▼

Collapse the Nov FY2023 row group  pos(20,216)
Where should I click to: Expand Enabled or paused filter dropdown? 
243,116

▲
▼

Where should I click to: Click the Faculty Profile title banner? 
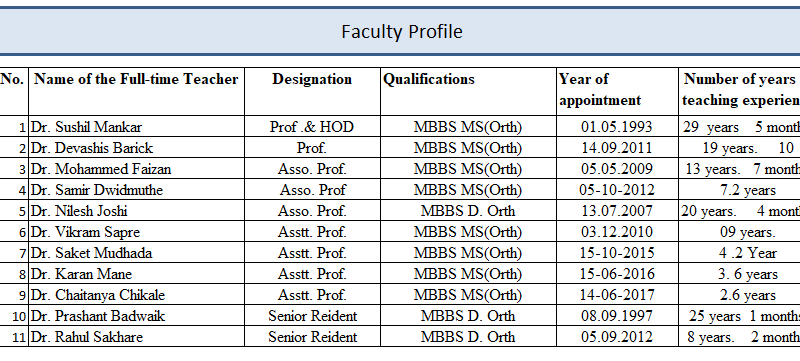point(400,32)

▲

**Aim of the exercise**.
List each line above that contains the string "should", copied in full. Case counts: match only that exact capitalization.

**Written response**.
Where should I click to: Expand Enabled or paused filter dropdown? 
Where should I click to: Click the Faculty Profile title banner? 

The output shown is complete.